Данный фрагмент -
○ ○ ○ ○ ○ ○ ○
Дети смотрят на родителей, чтобы понять, как контролировать собственные эмоции, потому что они еще сами не умеют этого. Но если родители тоже этого не знают или их никогда не учили, потому что плохие эмоции оттормаживались, тогда мы в беде. И многих из нас с детства учили, что с грустью нужно пытаться бороться.
Одна из статей 2019 года в Guardian рассказывает, что наше
Послание очень четкое: быть хорошим родителем – значит не позволять своему ребенку страдать, неважно, по каким причинам. Мы живем в культуре, в которой стресс требуется смягчить, а от грусти нужно избавиться, а не испытывать ее: поэтому мы и справляемся с ней хуже, чем предыдущие поколения. Документальный фильм BBC 2018 года говорит, что детям в Великобритании сейчас дают в три раза больше лекарств, чем сорок лет назад.
○ ○ ○ ○ ○ ○ ○
Предоставленные сведения -

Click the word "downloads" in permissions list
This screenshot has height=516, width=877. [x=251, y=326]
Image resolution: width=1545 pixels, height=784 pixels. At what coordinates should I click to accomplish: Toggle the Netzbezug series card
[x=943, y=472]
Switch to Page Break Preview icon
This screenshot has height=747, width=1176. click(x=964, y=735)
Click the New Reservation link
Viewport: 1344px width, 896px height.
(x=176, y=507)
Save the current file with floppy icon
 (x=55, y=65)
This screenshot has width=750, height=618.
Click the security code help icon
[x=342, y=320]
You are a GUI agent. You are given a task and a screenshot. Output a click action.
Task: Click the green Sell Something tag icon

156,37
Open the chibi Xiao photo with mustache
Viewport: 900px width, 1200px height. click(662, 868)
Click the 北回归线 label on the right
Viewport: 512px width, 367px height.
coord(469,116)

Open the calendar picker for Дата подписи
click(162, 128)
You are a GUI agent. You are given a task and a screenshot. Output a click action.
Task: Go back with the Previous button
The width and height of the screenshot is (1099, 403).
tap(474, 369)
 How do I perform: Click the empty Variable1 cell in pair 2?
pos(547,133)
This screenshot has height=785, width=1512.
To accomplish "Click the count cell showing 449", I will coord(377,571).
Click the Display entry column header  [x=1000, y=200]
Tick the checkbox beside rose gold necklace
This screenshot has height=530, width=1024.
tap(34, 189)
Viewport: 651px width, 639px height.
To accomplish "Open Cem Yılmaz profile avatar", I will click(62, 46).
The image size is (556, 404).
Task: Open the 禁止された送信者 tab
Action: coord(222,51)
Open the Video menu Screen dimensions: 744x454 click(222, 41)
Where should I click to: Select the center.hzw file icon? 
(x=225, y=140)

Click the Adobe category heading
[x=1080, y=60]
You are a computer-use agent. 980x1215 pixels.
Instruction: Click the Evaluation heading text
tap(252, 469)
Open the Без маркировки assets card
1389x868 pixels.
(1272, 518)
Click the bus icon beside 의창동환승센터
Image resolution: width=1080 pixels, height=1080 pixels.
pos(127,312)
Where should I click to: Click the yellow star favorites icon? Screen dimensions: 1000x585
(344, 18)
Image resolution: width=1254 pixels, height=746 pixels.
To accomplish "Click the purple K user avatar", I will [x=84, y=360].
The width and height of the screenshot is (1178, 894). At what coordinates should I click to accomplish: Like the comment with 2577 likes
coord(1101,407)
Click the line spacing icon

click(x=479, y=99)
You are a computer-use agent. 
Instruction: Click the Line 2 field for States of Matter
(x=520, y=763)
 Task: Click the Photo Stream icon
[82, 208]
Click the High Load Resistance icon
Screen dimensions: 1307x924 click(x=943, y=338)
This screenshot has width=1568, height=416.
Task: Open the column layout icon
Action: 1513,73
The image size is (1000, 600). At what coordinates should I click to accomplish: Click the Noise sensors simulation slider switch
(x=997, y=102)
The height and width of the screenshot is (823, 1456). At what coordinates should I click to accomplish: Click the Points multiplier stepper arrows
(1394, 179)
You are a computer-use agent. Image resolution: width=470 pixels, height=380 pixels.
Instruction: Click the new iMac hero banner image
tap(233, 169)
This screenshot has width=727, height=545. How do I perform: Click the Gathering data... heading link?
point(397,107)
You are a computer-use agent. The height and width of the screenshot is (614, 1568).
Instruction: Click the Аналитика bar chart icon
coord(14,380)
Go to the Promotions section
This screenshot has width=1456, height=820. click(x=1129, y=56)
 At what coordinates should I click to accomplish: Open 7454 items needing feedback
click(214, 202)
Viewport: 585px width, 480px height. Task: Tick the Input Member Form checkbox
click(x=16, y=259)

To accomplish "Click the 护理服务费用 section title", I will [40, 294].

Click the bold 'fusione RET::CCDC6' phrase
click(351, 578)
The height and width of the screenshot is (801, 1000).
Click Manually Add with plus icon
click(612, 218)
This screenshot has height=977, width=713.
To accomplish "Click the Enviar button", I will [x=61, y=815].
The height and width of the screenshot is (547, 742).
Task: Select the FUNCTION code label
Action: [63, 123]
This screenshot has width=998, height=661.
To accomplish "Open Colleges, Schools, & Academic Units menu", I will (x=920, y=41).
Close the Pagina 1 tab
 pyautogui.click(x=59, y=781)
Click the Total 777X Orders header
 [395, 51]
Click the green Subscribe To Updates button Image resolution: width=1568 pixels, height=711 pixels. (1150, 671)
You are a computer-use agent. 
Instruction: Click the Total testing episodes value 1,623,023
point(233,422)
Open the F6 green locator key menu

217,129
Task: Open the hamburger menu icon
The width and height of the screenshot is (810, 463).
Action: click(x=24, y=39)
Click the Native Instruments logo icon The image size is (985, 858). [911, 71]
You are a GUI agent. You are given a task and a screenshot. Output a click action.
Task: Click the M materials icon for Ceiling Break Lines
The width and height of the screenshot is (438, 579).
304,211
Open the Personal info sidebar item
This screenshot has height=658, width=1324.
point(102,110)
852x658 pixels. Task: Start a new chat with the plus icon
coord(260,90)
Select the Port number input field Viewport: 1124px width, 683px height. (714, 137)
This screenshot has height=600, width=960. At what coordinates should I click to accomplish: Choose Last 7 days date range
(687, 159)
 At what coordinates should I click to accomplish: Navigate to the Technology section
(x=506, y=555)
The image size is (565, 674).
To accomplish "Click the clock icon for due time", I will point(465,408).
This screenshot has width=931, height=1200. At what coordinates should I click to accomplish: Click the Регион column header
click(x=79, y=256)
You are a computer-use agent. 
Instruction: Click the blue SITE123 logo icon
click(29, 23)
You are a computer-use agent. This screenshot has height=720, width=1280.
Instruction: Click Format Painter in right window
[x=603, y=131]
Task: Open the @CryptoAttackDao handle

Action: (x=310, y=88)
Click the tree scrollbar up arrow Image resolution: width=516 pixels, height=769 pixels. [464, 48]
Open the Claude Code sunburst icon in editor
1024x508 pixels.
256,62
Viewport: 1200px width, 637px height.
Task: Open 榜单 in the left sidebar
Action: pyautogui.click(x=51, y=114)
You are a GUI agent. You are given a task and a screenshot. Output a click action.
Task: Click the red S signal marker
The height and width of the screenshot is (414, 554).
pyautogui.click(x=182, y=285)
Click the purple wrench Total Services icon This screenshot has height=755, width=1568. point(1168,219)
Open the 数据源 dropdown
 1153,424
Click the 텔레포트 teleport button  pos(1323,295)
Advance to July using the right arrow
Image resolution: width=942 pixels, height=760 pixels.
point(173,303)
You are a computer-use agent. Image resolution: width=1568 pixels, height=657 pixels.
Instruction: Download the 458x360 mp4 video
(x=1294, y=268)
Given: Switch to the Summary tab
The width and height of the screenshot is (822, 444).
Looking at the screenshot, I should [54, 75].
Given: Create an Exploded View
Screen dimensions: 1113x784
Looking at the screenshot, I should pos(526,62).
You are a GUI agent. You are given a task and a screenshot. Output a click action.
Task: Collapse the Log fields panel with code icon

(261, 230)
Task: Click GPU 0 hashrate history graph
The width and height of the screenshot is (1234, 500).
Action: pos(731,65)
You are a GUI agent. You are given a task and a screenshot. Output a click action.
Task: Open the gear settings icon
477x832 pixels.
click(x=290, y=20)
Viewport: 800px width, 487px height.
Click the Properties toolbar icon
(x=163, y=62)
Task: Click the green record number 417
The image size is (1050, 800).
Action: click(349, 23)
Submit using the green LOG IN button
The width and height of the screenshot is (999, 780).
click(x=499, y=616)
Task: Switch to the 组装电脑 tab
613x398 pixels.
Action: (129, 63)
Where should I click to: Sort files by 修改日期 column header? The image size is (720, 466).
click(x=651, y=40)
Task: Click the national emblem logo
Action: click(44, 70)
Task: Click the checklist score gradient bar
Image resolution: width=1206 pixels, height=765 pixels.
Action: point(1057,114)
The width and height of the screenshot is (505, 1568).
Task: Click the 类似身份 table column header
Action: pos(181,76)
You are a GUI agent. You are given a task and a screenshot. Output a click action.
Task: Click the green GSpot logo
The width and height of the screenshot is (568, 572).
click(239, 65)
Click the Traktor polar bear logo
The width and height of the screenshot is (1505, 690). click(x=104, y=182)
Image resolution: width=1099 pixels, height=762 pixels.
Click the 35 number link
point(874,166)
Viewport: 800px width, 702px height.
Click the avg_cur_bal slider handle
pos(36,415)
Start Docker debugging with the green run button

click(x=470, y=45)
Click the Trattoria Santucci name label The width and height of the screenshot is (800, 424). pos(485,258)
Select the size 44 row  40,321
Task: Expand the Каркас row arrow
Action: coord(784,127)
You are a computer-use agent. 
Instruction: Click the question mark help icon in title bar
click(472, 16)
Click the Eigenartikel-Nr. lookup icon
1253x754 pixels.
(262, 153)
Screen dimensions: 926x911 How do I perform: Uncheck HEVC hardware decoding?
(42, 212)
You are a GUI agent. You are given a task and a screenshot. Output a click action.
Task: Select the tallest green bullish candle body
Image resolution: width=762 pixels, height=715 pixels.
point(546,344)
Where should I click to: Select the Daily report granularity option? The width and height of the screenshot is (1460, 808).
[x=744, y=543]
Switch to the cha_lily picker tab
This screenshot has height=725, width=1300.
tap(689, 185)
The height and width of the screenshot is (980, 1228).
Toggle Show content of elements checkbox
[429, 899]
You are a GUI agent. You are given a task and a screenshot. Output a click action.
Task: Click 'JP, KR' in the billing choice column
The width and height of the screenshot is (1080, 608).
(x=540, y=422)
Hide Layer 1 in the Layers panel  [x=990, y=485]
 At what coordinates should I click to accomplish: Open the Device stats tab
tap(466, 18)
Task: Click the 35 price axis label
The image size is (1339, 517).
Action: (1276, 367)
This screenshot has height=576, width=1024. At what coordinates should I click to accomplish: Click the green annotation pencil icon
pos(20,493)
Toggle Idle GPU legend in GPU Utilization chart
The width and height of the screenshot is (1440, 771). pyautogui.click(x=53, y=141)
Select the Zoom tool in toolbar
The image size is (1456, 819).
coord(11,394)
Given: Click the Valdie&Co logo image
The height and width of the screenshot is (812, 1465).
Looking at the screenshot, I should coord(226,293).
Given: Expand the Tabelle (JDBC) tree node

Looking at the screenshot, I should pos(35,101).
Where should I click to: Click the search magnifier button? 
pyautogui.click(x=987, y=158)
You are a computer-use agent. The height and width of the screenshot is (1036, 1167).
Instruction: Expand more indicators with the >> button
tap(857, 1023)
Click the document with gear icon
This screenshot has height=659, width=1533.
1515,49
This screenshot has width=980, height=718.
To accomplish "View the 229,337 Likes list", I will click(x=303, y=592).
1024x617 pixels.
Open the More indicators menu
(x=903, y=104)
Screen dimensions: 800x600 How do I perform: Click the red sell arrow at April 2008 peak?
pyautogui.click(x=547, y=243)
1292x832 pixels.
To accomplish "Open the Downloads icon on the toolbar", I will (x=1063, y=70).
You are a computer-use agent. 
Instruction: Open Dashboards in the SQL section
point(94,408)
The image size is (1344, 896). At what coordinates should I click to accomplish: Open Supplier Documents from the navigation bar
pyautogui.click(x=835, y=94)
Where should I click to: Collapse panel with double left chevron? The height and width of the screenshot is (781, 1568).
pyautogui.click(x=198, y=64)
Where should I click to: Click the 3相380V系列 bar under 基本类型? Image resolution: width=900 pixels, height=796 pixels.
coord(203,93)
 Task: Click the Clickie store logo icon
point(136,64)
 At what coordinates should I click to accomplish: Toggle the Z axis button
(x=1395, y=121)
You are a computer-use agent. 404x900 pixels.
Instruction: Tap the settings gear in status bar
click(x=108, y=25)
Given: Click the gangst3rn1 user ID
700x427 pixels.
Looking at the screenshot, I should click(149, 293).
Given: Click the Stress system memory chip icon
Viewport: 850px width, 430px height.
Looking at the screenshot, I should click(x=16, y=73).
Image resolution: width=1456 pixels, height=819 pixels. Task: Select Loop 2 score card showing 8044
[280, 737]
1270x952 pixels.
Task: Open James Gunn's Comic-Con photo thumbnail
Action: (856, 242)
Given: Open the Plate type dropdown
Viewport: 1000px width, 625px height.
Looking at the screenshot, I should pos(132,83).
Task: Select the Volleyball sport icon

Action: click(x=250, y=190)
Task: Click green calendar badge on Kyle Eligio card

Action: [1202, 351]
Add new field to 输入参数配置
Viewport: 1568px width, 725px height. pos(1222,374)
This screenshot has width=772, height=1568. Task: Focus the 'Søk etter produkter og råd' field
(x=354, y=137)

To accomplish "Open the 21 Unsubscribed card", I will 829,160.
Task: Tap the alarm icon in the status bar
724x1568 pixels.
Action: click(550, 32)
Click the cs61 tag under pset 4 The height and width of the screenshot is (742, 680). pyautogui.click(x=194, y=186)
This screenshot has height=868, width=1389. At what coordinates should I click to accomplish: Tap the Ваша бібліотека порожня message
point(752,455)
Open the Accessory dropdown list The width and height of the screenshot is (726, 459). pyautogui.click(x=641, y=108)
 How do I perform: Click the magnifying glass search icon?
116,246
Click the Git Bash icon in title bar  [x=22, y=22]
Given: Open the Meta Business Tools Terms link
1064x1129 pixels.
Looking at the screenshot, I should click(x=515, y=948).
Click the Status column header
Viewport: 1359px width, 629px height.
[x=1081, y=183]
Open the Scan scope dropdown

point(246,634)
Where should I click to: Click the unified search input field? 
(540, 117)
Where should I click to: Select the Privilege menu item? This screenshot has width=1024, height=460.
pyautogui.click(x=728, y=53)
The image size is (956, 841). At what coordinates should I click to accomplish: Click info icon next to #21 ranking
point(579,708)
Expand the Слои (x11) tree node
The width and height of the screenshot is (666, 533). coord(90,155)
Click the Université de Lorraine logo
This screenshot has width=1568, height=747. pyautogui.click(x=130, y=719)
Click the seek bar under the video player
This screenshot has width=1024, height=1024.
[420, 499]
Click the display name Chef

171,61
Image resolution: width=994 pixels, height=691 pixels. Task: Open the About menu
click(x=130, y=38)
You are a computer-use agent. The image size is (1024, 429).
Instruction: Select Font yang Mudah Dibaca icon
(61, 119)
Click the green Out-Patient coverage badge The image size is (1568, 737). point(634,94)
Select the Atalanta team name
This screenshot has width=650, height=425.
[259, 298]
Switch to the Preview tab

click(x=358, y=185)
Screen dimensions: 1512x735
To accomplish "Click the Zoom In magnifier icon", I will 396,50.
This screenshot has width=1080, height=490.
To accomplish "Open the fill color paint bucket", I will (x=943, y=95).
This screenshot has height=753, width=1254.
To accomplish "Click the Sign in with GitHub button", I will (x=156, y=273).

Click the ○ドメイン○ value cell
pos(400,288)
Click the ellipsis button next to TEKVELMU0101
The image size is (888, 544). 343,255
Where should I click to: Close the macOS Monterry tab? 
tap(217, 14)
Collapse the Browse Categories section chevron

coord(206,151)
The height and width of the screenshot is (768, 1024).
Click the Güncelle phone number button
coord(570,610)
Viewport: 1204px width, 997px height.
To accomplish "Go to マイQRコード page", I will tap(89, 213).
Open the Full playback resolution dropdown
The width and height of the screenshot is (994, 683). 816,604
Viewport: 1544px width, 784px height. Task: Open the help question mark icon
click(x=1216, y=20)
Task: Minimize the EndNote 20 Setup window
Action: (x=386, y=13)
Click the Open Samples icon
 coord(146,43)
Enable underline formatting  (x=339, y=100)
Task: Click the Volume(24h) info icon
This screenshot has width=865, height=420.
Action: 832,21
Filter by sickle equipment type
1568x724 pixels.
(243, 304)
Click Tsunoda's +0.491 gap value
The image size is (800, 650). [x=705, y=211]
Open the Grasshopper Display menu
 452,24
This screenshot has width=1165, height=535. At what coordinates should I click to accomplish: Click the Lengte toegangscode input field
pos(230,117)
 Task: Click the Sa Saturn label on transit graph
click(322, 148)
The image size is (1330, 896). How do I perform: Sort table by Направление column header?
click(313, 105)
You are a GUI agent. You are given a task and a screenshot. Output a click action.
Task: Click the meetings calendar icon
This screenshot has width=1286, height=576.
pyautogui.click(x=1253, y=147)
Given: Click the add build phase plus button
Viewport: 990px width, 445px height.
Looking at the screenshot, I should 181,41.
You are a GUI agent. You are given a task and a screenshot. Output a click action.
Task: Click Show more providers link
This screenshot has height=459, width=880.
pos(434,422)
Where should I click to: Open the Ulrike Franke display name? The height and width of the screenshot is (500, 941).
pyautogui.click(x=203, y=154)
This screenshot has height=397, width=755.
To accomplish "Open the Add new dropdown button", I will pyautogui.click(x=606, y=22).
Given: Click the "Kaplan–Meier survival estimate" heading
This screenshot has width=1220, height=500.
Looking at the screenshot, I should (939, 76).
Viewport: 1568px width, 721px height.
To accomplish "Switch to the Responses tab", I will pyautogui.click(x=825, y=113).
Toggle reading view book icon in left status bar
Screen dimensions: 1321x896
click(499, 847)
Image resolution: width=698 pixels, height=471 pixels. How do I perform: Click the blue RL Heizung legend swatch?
○ ○ ○ ○ ○ ○ ○
Задание - Воспроизведите полностью и без каких-либо изменений текст о том, как дети учатся справляться с эмоциями и грустью.

Результат выполнения -
Дети смотрят на родителей, чтобы понять, как контролировать собственные эмоции, потому что они еще сами не умеют этого. Но если родители тоже этого не знают или их никогда не учили, потому что плохие эмоции оттормаживались, тогда мы в беде. И многих из нас с детства учили, что с грустью нужно пытаться бороться.
Одна из статей 2019 года в Guardian рассказывает, что наше
Послание очень четкое: быть хорошим родителем – значит не позволять своему ребенку страдать, неважно, по каким причинам. Мы живем в культуре, в которой стресс требуется смягчить, а от грусти нужно избавиться, а не испытывать ее: поэтому мы и справляемся с ней хуже, чем предыдущие поколения. Документальный фильм BBC 2018 года говорит, что детям в Великобритании сейчас дают в три раза больше лекарств, чем сорок лет назад.